## [Your assignment]
The lines to repeat are those below from the one containing "Task: Click the filter funnel icon" down to the one containing "The image size is (1200, 600).", both included; reproduce them exactly and nothing else.

## [Source records]
↓

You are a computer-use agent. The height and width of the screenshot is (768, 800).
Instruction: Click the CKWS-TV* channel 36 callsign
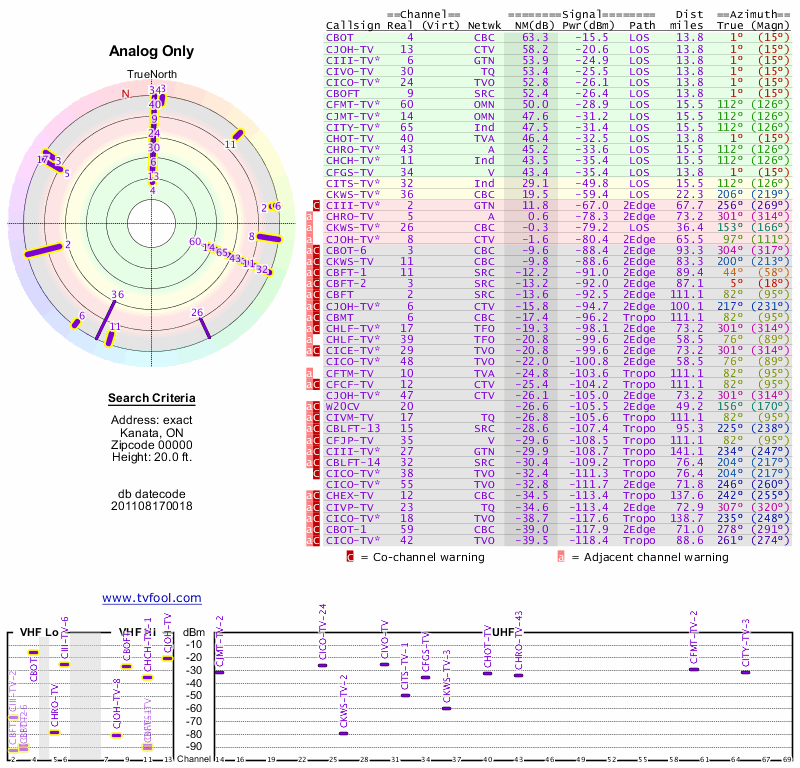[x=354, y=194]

↑
↓

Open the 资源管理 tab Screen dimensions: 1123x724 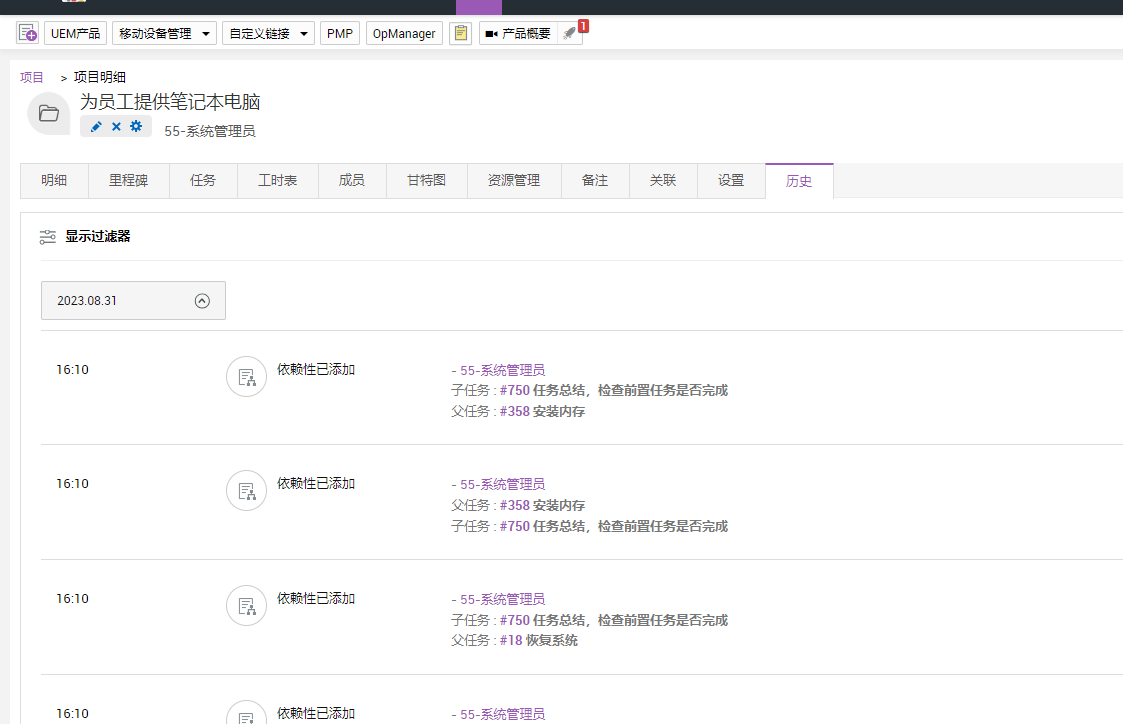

↑
↓

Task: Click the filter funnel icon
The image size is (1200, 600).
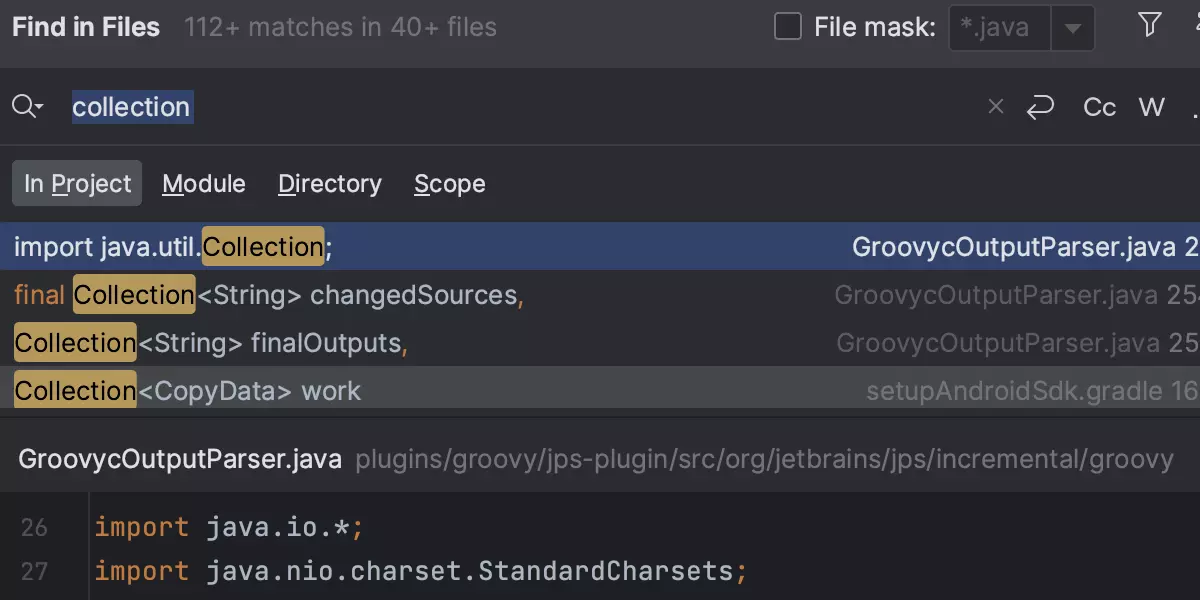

↑

## [Exercise result]
Task: Click the filter funnel icon
The image size is (1200, 600).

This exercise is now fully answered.